[Texto fornecido]

A professora explica que Estado Novo se inspirava em elementos de regimes com os quais se identificava, transmitindo valores como poder e força, no exterior dos edifícios. “Se perguntar a algum aluno alemão da UC se os edifícios do Polo 1 lhe dizem alguma coisa, ele provavelmente vai dizer que sim”, acrescenta.

Segundo Susana Constantino, no estudo Coimbra e o valor identitário da retórica do Estado Novo, a arquitetura do Polo 1 foi também particularmente influenciada pelos princípios da arquitetura do fascismo italiano.

Acrescenta ainda que foi influenciada “pelos modelos urbanos e arquitetónicos de estados autoritários como a Itália ou a Alemanha, [mas] foram postas em prática sem um discurso ideológico a favor da monumentalidade como estética do poder, defesa da ordem ou representação da identidade nacional”.

No entanto, a Cidade Universitária de Coimbra como exemplo da retórica monumental do Estado Novo, é um aspeto assumido “por associação aos modelos que se referencia e pelo seu próprio resultado formal”, explica Susana Constantino no documento.

[/Texto fornecido]
[Dados a analisar]

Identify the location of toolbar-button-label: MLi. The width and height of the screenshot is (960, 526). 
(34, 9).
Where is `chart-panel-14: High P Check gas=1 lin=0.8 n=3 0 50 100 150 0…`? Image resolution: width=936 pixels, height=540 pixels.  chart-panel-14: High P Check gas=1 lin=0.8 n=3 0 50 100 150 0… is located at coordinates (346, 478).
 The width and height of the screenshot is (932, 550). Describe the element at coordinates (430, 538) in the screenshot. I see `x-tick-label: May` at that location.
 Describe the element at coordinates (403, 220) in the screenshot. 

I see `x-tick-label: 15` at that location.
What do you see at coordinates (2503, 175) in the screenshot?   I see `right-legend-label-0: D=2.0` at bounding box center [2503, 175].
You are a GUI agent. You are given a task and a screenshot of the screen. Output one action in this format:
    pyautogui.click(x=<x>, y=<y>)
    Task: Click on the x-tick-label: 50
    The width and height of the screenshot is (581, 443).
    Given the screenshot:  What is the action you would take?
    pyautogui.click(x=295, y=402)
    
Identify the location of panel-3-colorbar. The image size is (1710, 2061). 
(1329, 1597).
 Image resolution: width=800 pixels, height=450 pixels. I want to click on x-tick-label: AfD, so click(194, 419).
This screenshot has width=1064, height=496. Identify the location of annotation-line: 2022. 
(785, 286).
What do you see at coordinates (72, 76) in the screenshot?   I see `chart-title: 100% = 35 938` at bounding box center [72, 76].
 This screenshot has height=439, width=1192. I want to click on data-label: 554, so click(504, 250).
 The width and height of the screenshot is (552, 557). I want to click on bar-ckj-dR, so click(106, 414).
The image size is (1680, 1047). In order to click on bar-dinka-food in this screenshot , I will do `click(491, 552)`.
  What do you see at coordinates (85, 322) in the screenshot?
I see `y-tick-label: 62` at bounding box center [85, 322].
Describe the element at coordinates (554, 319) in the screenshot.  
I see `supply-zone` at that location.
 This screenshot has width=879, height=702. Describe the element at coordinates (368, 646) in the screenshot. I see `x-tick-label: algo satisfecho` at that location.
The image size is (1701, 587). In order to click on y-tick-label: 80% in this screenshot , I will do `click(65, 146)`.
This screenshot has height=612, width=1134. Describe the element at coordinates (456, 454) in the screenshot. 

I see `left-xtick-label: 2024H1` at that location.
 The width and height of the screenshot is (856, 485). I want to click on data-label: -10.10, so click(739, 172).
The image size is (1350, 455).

[/Dados a analisar]

Por favor, extraia do texto sobre a arquitetura do Polo 1 o trecho que começa em "Segundo Susana Constantino, no" e vai até "Constantino no documento.", sem qualquer alteração. As entradas não têm qualquer relação com o texto sobre a arquitetura do Polo 1.

Segundo Susana Constantino, no estudo Coimbra e o valor identitário da retórica do Estado Novo, a arquitetura do Polo 1 foi também particularmente influenciada pelos princípios da arquitetura do fascismo italiano.

Acrescenta ainda que foi influenciada “pelos modelos urbanos e arquitetónicos de estados autoritários como a Itália ou a Alemanha, [mas] foram postas em prática sem um discurso ideológico a favor da monumentalidade como estética do poder, defesa da ordem ou representação da identidade nacional”.

No entanto, a Cidade Universitária de Coimbra como exemplo da retórica monumental do Estado Novo, é um aspeto assumido “por associação aos modelos que se referencia e pelo seu próprio resultado formal”, explica Susana Constantino no documento.